There’s a living thing living in my apartment. It’s hung on the wall for over thirty years because I was too cheap to purchase the floor version. It’s the fourth living thing in my apartment after counting my two cats and, of course, me.
My grandfather clock only tells me the kinda present time. It’s pretty close at keeping time but, interestingly, cannot keep time. It doesn’t show my past minutes, months, or years, and I can’t shake it upside down to show me my life’s remaining grains.
Work had its time. The old adage declared that “in work you controlled time,” and now, in retirement, “time controls you.” A friend dismissed that when she stated that your thirty-minute lunch was matched by your thirty extra minutes of work. So much for age-old adages.
After a lingering illness at death, it is often heard, “It was time.” That I get. What I don’t get after these many years of priestly life is the timeless line, “God called her.” Nice verb, but isn’t that murder in most states? Our busy God involved with the businesses of the whole world pronounces that Tuesday, Nancy will become a timed person. It may be a comforting comment to survivors that God takes a life that He gave, but it’s a very lazy theology.
My clock’s sole living purpose is reminding me that it’s time to leave for something or it’s time for the nightly news and “Jeopardy.” Reminding me helps if I remember to weekly wind it. Those ticks are my clock’s trying to keep up with time, and its tocks attempt to stop time. “Tockings” are the past, and my hanging pendulum friend can only declare both.
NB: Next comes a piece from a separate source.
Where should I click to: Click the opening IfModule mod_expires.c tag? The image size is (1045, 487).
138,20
Those “tockings” are my doing even though “you can’t turn back the hands of” you know what. That clinging to “tocking” feelings and thinking can question our present precious purpose in life. Life’s undones and misses can easily fill those silent holes in-betweens of a clinking clock. Why? Because sometimes it is easier to “tock” when we need to “tick.” “Tocking” is useless, non-productive, and certainly never healthy.
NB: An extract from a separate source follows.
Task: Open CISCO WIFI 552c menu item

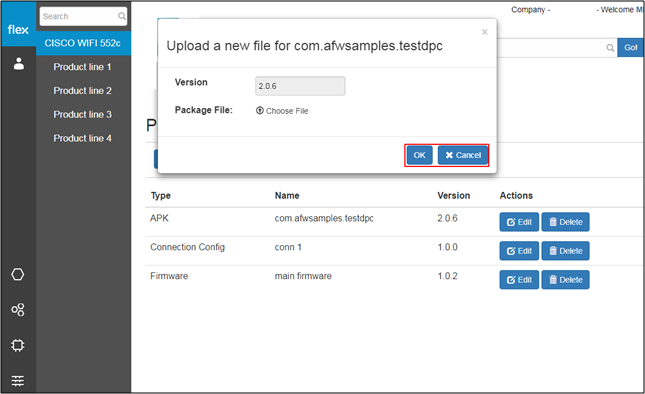Action: [x=84, y=43]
In faith, those ticks and tocks are called prayer about ourselves, those we love and the unknown people on the nightly news. Tocks alone is just plain garbage.
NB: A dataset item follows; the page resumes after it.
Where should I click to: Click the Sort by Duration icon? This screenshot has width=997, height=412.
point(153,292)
Interestingly, we say, “back and forth” when talking about time. When it fact it’s the opposite. Tick is forth and Tock is back. Our prayers need only be about the “ticks” in our lives – forth. And, if necessary, seeking mercy for the “tock’s” of our lives which is back.
My cats only tick through every minute of life.the guidance and love of God is the watchful eye of the watch keeper that is in each of us. As the angel John Cameron Swayze told us countless times, “It’s the watch that keeps on ticking.”